Data provided:
○ ○ ○ ○ ○

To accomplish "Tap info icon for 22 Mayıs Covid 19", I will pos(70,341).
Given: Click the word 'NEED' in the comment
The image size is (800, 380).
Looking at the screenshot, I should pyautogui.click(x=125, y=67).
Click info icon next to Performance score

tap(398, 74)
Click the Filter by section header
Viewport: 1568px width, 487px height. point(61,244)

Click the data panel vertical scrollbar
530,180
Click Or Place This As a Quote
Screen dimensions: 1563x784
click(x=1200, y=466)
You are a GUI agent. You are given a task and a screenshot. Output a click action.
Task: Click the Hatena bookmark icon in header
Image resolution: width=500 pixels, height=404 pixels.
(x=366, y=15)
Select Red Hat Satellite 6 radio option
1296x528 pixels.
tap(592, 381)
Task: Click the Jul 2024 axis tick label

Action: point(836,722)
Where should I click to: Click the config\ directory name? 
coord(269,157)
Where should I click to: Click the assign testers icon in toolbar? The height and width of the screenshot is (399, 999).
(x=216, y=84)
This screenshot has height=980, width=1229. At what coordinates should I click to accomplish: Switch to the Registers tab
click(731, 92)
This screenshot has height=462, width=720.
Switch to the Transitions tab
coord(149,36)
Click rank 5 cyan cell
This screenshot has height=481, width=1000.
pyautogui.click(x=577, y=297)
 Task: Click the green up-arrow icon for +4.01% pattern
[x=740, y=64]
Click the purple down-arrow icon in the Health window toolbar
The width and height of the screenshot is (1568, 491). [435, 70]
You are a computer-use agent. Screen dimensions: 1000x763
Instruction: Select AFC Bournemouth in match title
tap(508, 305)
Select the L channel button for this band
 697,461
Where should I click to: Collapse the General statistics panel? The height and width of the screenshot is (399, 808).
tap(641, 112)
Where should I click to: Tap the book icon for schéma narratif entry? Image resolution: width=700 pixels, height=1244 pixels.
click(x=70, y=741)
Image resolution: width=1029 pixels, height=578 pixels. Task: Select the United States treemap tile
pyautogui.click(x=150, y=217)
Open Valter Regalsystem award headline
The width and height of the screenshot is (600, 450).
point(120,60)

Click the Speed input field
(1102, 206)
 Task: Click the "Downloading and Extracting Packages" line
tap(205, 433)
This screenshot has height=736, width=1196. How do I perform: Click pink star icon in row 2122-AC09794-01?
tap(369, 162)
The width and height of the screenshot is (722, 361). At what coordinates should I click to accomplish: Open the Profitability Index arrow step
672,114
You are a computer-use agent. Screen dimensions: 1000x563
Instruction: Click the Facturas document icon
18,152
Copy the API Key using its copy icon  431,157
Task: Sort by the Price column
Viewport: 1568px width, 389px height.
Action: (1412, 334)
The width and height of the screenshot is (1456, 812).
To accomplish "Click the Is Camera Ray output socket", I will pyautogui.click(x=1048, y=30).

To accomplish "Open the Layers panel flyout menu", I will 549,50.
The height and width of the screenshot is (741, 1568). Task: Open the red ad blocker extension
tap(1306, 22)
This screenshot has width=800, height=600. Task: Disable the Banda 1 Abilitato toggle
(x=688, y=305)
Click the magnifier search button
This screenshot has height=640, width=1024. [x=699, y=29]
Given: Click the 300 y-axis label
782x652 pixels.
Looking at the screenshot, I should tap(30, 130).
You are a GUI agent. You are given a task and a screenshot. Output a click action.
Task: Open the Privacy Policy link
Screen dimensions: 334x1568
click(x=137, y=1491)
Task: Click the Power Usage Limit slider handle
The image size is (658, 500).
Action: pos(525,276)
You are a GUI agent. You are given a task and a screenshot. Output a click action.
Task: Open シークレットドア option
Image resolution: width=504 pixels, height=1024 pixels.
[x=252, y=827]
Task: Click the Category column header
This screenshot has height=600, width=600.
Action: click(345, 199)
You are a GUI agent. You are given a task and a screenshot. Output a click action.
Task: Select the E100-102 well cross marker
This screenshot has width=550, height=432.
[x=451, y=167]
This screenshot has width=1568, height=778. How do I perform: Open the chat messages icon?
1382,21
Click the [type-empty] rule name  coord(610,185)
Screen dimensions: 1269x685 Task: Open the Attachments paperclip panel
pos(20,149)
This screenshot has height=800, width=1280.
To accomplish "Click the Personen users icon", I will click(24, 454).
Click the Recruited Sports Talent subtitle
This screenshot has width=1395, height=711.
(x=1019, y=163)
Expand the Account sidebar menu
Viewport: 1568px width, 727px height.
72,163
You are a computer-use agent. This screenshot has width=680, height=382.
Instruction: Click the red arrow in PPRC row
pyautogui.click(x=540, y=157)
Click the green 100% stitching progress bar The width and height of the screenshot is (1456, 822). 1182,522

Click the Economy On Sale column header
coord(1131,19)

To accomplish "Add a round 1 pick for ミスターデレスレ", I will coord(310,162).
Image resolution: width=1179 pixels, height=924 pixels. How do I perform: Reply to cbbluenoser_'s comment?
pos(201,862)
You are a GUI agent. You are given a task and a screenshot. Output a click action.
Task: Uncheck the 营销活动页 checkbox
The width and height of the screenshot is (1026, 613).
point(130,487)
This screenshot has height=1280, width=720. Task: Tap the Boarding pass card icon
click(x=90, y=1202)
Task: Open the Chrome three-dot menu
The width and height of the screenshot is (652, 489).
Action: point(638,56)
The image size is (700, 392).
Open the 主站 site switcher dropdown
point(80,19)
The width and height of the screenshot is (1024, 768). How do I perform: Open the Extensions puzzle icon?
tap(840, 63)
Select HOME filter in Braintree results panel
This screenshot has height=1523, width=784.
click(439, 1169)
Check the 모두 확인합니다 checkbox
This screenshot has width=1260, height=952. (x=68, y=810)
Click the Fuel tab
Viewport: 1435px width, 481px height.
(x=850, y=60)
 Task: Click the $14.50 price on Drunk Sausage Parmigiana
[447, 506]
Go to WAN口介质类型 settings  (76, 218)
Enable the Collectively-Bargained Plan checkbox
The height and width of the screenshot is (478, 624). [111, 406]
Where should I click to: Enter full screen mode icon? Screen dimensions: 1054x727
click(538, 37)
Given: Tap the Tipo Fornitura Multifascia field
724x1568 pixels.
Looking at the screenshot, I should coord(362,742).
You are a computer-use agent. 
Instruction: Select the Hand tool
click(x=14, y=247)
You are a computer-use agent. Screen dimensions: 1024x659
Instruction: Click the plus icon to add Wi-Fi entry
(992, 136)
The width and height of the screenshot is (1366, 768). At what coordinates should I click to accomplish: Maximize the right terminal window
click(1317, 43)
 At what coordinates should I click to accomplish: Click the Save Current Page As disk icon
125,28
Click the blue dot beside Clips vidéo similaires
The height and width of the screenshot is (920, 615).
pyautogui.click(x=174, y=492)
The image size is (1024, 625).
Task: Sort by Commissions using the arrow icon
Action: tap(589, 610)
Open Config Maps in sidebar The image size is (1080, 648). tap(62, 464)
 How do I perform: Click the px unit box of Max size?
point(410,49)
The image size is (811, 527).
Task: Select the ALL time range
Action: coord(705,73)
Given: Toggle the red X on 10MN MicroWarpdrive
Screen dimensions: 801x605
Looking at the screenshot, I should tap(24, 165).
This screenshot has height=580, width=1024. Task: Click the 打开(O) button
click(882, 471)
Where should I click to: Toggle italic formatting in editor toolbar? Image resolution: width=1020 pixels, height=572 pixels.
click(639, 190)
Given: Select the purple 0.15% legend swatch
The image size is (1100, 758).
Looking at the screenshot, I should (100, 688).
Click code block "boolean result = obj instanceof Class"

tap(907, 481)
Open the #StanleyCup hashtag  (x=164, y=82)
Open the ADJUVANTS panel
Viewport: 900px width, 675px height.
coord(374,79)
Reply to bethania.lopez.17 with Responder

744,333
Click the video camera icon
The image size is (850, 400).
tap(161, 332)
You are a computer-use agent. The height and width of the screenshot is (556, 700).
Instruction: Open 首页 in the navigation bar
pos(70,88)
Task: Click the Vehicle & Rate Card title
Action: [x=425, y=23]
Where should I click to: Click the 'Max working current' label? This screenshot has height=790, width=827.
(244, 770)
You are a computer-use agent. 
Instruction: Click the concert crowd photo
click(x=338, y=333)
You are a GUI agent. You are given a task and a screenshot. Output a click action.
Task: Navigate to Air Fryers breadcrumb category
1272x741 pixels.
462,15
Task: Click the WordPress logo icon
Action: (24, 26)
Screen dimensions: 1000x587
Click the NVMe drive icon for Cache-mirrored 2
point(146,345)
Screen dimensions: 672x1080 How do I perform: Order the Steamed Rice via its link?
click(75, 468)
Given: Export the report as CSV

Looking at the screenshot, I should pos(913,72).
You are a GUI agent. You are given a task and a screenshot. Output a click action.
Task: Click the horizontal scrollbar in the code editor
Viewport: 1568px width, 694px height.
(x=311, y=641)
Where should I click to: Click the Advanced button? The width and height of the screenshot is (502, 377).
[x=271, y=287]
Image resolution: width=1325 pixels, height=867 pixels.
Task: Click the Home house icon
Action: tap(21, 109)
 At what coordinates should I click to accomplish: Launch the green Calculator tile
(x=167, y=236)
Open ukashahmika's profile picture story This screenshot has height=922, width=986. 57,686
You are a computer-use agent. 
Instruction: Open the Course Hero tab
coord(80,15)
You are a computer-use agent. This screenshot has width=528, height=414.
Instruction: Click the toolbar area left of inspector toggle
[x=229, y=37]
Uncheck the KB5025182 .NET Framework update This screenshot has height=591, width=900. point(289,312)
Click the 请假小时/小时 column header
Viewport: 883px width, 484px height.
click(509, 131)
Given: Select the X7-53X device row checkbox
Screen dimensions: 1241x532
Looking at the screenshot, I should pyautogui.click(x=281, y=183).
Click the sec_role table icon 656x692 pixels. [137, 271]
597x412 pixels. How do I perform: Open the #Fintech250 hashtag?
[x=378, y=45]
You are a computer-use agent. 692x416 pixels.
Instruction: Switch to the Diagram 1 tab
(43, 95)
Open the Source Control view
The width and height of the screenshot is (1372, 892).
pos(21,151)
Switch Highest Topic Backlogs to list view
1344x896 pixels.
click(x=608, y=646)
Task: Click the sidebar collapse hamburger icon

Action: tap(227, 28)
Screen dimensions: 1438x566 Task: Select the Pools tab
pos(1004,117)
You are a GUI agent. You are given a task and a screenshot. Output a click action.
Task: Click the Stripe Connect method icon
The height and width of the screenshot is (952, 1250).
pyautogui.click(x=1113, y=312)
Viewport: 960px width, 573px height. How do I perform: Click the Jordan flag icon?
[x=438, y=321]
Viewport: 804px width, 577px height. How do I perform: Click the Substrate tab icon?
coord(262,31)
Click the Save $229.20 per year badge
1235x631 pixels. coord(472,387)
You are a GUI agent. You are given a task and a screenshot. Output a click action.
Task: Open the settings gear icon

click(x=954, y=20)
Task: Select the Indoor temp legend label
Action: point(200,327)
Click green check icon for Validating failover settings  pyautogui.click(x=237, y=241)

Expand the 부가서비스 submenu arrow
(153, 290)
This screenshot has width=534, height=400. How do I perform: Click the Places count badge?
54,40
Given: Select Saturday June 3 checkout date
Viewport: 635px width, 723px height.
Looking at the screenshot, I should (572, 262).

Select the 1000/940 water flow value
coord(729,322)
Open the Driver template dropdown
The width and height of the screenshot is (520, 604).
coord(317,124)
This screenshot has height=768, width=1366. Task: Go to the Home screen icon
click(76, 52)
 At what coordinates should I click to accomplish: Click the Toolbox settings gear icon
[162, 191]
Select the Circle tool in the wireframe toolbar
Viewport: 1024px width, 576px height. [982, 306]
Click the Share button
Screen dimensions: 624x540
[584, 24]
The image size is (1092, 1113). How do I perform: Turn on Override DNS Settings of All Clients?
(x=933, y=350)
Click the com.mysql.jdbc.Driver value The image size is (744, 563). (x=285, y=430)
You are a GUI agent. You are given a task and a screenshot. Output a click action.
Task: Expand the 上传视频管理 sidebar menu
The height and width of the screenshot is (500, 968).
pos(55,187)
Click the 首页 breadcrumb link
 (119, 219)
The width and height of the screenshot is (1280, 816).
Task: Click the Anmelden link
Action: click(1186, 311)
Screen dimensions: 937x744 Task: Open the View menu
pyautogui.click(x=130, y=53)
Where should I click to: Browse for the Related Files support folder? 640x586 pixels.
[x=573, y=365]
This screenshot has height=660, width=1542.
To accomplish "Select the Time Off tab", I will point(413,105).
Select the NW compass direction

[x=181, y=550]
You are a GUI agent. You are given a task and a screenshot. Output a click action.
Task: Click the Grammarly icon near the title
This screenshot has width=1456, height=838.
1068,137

○ ○ ○ ○ ○

Problem to work on: Read the data above and pull out each line that holds the string "Driver".

Written answer:
Open the Driver template dropdown
Click the com.mysql.jdbc.Driver value The image size is (744, 563). (x=285, y=430)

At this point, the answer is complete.